PBMCs from Healthy Donors (HD, N=3), High Responder Tuberculosis patients (HR TB, N=3), Low Responder Tuberculosis patients (LR TB, N=3) and SAP deficient (XLP, N=1) patients were stimulated with Mtb-Ag for 5 days. Then, the cells were washed and cultured with RPMI plus hrIL-2. After 7 days, lymphocyte enrichment was performed by centrifugation over Ficoll-Hypaque and afterwards cells were stimulated with α-CD3 + α-CD28 for 1h. (A) Immunoprecipitation of NTB-A. The immunoprecipitates were separated by SDS-PAGE and immunoblotted for the presence of SAP, NTB-A and FYNT. SAP and FYNT expression in input lysates are shown for comparison (bottom) (I = Isotype, T0 = unstimulated cells and 60’ = stimulated cells with α-CD3 + α-CD28 for 1h). The images show cropped lines corresponding to NTB-A, SAP and FYNT. (B) Polyacrylamide gels were scanned, densitometry was performed, and the results were expressed as % FYNT IP with anti-NTB-A= ([FYNT AU Immunoprecipitated fraction (IP)/(FYNT AU IP + FYNT AU Non-Immunoprecipitated fraction])*100. (C) PBMCs from HD (N=6), HR (N=7), LR (N=5) tuberculosis patients and XLP (N=3) patients were stimulated with Mtb-Ag for 5 days. Then, cells were washed and cultured with RPMI plus hrIL-2. After 7 days, lymphocyte enrichment was performed by centrifugation over Ficoll-Hypaque and cells were stimulated with α-CD3 + α-CD28 for 24 h. Cell free supernatants were collected and IL-4 and IFN-γ production was determined by ELISA. Bars represent the mean ± Standard Error of the Mean (SEM) of the values. One way ANOVA-Uncorrected Fisher’s LSD. ***p <0.001, **^,##p <0.01, ^#p <0,05.

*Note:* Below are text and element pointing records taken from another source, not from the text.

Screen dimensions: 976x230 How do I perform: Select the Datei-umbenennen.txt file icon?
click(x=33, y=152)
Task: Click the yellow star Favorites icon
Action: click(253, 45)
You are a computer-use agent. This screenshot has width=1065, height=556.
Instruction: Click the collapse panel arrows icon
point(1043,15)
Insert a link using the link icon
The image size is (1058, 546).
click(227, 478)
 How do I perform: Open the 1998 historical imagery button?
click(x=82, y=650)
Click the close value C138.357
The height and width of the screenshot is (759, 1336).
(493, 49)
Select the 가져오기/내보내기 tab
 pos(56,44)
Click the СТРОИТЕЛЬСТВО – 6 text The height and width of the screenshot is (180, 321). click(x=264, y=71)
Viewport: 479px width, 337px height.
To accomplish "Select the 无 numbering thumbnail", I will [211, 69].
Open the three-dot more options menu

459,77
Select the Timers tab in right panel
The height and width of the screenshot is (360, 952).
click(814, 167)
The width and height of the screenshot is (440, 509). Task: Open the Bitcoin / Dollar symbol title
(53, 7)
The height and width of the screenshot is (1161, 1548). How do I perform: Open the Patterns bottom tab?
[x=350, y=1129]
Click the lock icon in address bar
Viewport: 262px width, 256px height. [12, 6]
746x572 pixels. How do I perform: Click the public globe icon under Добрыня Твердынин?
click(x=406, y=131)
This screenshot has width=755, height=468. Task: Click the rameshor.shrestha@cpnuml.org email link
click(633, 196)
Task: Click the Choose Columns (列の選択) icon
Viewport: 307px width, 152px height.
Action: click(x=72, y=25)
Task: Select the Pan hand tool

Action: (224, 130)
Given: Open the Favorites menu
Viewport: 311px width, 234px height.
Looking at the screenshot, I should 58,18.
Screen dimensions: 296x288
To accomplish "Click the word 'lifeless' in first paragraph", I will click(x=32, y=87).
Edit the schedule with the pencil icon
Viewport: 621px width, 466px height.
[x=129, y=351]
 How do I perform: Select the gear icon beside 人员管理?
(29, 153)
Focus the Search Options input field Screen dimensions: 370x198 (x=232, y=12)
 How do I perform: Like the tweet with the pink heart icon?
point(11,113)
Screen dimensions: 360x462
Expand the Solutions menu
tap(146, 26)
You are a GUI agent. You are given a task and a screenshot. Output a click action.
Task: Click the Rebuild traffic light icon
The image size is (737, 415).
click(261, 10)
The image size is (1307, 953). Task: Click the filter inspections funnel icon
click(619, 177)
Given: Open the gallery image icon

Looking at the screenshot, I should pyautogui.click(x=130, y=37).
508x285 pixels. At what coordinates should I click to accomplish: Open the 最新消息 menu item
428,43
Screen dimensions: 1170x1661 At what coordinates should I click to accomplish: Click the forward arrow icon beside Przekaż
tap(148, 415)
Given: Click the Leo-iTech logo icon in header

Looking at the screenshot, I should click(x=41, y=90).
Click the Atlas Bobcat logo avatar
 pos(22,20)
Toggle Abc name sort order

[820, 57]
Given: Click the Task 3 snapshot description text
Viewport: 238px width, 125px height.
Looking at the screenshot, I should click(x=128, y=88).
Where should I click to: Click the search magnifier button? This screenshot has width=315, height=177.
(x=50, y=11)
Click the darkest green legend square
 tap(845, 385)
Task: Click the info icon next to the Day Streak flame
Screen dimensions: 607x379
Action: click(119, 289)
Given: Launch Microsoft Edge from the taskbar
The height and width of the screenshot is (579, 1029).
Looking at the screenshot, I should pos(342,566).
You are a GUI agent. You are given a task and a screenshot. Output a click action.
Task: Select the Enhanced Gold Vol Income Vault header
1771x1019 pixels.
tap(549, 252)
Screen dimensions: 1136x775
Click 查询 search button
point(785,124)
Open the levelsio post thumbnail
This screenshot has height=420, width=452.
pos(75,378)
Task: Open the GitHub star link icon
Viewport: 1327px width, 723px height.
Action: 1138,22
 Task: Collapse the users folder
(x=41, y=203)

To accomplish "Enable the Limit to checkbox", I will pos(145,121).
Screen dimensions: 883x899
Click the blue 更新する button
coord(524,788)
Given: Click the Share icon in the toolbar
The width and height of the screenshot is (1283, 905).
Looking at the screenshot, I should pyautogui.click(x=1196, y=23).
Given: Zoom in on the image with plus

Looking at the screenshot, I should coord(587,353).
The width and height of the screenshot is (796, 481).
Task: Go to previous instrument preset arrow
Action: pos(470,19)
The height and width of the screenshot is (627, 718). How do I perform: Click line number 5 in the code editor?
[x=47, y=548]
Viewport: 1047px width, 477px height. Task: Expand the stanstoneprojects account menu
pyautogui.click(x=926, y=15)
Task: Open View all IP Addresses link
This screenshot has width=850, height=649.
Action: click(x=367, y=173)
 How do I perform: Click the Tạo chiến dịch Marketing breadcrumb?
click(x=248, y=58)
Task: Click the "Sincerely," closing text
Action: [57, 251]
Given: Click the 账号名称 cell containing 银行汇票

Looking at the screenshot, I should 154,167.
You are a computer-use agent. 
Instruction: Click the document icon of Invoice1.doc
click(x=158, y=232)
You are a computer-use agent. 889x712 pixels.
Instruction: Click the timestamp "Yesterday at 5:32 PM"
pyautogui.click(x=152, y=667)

Figure 6. Model of NTB-A/SAP signaling that induces RICD during active tuberculosis

In Healthy Donors (HD, left panel) and High Responder Tuberculosis patients (HR TB, left panel), SAP is associated with NTB-A, dislodging SHP-1 and inducing the expression of target genes such as FASL, increasing the TCR signal strength that triggers the RICD process after TCR restimulation. The exclusion of FYNT and the involvement of proteins like IL-2 and its receptor CD25, ensure the homeostasis of T cells in response to M. tuberculosis. On the other hand, Low Responder Tuberculosis patients (LR TB, right panel) suppress the induction of apoptosis by the recruitment of FYNT to NTB-A cytoplasmic tail. This association abrogates NTB-A signaling to sustain the viability of T cells. Furthermore, cellular FLICE-like inhibitory protein could lead to an inhibition of FAS receptor as a consequence of the low expression of IL-2. Similar to LR TB, SAP-deficient T cells of XLP patients show a resistance to RICD, inhibiting NTB-A signaling and allowing cells to escape from apoptosis. Solid arrows represent regulation based on experimental evidence; dotted arrows represent inferred regulation.